An international registry of people with A-T, which has been proposed and discussed for many years, is now at the point of being set up. The A-T Society has been awarded a grant of €250,000 by the European Council to fund the creation and management of a registry for three years.
The registry will bring together in one place personal and clinical data of patients with A-T and related conditions from around the world. This will make it an invaluable tool in trying to answer the many questions which still puzzle doctors and scientists about how and why A-T develops in the way it does, and why it varies so much from patient to patient.
The A-T Society applied for the grant as part of the wider application to fund the Erydex clinical trial. To accomplish this an international consortium was formed, which includes EryDel, the company which makes EryDex, and the A-T clinical centres at Johns Hopkins, Tel-Aviv and Frankfurt universities.
The registry will be managed by the A-T Society, and located in the UK, although the data it holds and questions relating to its use will be overseen by an international scientific advisory board.
As A-T is so rare, and because it can vary quite markedly from one patient to another, it is very difficult for one centre to see enough patients repeatedly to build up statistically-reliable data on how A-T affects people and how it develops over time. Creation of the registry, which will allow data to be added over time, will finally give us the ability to compare, in a systematic way, the symptoms of hundreds of different individuals. It will also make it much easier to find people for future studies or clinical trials.
It is envisaged that there will be two parts to the database. The main body of data will be in-put by doctors, which will ensure that it is consistent and scientifically reliable. However, there will be another part where patients who are on the register can add some data of their own. We will be consulting families shortly to see what information they would like to see and willing to share.
The data stored centrally will be anonymised, and identifiable data will only be visible to the person or centre that submits it.
The database will be built to ensure both that it is able to interface with existing databases containing information on people with A-T, such as that of the European Society for Immuno-deficiencies, and that it is very easy to add fields or resources in future. We are already discussing the possibility of linking it to libraries of tissue samples and MRI images and potentially to genomic data, too.

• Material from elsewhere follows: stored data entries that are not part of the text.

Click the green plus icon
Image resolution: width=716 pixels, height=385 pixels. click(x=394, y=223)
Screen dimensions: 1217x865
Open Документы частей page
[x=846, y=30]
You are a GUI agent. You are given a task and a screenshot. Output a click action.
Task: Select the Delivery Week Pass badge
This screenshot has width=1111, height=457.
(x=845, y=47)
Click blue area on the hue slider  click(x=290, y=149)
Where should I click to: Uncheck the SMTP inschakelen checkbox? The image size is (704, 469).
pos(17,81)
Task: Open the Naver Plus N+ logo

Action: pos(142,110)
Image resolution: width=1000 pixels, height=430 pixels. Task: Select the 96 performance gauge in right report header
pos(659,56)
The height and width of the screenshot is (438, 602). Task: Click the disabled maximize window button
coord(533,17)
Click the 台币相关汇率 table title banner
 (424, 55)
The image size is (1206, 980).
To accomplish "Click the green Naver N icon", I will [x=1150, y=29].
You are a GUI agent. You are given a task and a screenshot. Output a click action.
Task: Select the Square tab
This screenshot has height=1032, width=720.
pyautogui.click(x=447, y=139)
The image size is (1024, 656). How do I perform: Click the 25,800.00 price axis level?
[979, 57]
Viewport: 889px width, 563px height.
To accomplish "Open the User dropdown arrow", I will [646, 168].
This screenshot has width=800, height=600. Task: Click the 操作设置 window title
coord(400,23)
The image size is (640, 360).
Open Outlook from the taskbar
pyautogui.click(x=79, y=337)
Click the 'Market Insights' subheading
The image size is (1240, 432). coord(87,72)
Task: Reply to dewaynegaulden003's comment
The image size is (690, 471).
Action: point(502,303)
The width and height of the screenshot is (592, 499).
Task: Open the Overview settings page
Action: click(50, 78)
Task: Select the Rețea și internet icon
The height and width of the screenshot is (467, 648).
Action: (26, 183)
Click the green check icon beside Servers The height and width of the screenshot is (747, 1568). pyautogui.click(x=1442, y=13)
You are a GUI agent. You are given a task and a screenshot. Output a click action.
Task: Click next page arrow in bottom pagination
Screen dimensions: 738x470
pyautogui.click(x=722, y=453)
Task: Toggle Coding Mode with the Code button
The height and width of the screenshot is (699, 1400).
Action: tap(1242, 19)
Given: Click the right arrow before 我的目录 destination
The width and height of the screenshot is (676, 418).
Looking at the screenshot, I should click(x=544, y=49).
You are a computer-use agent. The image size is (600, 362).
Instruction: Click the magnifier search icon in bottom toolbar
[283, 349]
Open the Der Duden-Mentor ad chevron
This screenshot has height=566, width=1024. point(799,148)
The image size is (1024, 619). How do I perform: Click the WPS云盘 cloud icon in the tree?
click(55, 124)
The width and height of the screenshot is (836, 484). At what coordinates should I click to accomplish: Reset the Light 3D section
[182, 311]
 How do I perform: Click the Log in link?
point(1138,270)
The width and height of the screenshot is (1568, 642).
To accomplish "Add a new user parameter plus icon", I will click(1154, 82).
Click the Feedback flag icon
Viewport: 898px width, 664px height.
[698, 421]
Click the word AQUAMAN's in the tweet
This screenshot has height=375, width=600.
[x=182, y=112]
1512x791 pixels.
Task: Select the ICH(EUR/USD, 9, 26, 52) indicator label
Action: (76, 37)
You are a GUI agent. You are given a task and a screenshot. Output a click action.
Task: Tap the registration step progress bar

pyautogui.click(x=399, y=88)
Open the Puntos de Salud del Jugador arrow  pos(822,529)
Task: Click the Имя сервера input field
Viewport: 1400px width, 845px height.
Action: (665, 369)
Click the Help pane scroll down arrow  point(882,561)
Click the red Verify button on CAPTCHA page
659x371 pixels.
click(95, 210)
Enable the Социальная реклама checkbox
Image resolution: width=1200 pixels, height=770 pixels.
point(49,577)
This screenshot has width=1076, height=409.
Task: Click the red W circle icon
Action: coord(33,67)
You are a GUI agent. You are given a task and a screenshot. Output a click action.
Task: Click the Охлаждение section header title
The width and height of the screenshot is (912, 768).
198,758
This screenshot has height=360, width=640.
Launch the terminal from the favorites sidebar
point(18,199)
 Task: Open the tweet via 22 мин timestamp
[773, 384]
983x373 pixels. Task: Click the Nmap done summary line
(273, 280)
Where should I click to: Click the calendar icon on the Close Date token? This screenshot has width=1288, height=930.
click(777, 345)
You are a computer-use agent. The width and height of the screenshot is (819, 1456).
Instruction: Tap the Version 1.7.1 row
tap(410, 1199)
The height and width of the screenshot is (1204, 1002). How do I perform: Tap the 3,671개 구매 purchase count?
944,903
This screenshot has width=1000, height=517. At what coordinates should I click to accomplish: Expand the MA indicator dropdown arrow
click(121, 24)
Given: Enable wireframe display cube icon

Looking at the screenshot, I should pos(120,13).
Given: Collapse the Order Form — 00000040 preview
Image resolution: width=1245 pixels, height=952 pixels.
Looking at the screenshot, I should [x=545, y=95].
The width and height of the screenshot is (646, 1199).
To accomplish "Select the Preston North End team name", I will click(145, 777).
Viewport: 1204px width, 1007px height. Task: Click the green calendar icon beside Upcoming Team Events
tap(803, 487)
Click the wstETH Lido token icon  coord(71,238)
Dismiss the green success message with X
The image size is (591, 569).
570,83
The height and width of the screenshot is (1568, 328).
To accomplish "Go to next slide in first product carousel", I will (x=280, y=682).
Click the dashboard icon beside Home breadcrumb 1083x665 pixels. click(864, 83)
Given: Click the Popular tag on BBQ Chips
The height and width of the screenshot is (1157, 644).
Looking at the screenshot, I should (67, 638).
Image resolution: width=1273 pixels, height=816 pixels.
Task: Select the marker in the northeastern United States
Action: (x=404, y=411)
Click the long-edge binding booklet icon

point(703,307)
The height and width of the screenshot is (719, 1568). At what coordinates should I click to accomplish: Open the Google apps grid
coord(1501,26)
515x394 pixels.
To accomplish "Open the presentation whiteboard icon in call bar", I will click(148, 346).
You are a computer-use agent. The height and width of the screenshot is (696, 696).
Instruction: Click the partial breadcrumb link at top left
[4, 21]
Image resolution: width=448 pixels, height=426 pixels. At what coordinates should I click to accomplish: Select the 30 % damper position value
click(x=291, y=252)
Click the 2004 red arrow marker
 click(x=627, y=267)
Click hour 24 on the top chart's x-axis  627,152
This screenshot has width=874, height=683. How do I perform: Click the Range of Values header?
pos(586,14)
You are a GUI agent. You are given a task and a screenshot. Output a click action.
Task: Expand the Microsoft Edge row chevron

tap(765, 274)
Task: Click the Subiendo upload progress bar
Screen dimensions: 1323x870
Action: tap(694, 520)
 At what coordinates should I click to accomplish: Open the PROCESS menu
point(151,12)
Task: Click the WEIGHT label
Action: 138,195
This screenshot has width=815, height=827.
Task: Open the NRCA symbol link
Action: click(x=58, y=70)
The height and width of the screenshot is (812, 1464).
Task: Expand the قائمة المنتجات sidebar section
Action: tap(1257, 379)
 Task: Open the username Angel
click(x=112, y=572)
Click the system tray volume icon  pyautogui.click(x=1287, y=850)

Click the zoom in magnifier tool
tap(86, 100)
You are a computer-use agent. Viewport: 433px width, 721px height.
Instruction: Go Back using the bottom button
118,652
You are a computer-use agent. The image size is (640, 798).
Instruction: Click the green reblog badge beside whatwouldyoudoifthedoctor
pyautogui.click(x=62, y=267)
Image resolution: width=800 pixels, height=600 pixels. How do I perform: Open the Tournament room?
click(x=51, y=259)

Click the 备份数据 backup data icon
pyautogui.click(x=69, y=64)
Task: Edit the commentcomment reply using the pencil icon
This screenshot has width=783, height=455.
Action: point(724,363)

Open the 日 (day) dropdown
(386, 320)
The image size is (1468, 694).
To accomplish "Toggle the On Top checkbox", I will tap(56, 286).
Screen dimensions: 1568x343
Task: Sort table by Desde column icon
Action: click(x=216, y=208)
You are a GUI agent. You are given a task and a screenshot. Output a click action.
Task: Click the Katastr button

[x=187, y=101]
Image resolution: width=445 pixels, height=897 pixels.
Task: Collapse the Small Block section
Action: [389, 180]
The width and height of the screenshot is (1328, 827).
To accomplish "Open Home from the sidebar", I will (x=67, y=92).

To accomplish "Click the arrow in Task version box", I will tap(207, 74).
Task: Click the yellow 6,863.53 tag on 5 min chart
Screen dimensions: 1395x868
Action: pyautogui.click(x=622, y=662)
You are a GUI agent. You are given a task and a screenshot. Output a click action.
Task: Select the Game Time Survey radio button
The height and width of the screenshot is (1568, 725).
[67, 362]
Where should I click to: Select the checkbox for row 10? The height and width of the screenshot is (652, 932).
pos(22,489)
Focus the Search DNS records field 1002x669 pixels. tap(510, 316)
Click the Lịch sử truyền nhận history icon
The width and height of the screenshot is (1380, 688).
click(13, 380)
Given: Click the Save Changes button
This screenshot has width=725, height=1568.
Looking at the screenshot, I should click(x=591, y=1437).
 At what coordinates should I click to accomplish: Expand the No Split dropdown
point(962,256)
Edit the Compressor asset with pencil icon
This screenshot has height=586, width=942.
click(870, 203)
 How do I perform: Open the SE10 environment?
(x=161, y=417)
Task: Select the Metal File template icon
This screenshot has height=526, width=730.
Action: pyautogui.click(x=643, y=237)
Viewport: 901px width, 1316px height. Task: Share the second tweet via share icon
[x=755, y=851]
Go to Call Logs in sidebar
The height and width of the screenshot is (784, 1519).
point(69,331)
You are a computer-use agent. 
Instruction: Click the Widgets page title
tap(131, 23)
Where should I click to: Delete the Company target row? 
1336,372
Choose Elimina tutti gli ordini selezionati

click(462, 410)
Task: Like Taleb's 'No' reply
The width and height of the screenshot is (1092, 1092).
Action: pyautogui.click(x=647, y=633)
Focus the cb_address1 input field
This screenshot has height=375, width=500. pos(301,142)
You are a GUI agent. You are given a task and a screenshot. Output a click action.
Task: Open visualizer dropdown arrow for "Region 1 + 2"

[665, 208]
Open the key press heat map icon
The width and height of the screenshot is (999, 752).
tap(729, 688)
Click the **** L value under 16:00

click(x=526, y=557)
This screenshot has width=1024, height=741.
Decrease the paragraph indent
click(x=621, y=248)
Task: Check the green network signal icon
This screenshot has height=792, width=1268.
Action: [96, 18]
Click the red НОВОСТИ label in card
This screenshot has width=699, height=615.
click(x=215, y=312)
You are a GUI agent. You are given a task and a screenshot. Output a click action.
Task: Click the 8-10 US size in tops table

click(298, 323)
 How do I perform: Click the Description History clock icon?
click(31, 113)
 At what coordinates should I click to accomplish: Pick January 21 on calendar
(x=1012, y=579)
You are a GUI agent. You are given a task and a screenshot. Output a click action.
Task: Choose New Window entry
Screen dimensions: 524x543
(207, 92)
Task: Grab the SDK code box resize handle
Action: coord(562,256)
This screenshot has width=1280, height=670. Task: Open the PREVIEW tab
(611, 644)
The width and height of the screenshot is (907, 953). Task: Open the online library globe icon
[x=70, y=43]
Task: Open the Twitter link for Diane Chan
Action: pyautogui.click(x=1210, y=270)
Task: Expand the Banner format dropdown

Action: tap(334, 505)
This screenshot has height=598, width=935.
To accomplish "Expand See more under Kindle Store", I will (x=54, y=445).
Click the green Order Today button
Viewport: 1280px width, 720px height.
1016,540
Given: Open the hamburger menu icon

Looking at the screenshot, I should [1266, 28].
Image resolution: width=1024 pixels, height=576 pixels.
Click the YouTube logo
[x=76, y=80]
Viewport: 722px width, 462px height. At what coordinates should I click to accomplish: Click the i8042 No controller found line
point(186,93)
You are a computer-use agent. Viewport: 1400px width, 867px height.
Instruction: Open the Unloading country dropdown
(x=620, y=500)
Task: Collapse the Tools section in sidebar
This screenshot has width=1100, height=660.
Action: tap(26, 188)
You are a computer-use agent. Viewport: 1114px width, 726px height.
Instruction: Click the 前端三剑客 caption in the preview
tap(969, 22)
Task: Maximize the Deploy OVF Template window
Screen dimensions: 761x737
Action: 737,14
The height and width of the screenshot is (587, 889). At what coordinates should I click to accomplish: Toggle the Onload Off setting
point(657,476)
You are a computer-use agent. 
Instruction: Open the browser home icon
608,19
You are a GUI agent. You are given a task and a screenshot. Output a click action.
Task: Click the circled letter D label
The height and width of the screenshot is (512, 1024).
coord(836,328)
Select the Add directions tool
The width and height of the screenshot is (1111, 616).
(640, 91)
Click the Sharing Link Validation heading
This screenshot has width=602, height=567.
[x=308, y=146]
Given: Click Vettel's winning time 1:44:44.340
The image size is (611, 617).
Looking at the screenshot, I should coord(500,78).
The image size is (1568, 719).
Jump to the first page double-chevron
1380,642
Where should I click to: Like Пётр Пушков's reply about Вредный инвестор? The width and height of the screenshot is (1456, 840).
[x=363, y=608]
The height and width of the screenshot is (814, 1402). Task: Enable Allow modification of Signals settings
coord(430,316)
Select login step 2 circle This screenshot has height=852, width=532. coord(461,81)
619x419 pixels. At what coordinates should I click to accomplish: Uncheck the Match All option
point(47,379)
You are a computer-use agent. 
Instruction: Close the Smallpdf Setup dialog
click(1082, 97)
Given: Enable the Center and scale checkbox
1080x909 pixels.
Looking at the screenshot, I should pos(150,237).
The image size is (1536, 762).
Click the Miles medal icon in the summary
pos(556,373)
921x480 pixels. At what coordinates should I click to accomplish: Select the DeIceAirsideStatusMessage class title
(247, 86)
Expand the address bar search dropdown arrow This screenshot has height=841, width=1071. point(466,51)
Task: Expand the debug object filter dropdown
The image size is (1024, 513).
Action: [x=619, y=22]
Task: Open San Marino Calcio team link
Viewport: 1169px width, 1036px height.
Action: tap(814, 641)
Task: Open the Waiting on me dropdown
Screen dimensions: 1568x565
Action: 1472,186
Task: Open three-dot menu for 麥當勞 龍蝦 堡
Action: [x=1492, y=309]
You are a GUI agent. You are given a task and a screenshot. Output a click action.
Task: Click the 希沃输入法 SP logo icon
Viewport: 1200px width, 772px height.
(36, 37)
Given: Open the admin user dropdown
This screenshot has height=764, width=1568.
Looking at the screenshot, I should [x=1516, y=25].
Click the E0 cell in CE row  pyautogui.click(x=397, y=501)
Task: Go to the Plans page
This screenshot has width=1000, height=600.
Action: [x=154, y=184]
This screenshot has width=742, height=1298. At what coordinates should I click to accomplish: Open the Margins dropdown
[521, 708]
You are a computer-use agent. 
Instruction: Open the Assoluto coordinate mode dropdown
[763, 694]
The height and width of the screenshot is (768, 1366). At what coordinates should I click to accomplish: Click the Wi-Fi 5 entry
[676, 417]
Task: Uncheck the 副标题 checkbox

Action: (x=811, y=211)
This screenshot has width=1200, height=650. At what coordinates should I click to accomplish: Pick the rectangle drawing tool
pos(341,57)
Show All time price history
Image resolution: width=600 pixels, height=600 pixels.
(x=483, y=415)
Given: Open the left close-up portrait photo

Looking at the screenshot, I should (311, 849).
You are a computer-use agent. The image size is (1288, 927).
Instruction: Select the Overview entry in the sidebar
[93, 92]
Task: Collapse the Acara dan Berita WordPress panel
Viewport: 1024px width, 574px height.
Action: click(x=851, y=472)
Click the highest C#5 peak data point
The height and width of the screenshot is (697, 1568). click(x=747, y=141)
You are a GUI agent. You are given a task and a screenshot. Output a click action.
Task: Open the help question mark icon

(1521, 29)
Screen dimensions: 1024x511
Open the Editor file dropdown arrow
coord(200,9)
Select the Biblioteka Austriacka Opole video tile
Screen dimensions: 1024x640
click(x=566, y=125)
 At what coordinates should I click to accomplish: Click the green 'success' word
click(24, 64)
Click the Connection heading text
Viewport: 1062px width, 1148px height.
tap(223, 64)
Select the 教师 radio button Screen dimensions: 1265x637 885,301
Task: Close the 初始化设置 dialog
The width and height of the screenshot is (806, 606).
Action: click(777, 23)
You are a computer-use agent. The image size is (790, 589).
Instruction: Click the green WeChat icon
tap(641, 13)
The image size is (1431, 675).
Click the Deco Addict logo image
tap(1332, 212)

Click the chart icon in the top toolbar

Mike Detsiny, the Society’s Chairman said: ”This is a fantastic step forward for A-T research and for people living with A-T. It is another example of the success of the A-T Society’s strategy of bringing together people and organisations internationally to drive forward A-T research. With the Erydel trial and the patient registry, it looks like 2016 could mark an important milestone on the road to defeating A-T.”
Dr Mohnish Suri, Director of the A-T Centre at Nottingham City Hospital warmly welcomed the news. He said: :This is an excellent opportunity to bring together in one place genetic and clinical information about a large number of patients with A-T. This will enable clinical teams looking after individuals with A-T to understand the full clinical and mutational spectrum of A-T and it will facilitate research into new treatments for this condition.”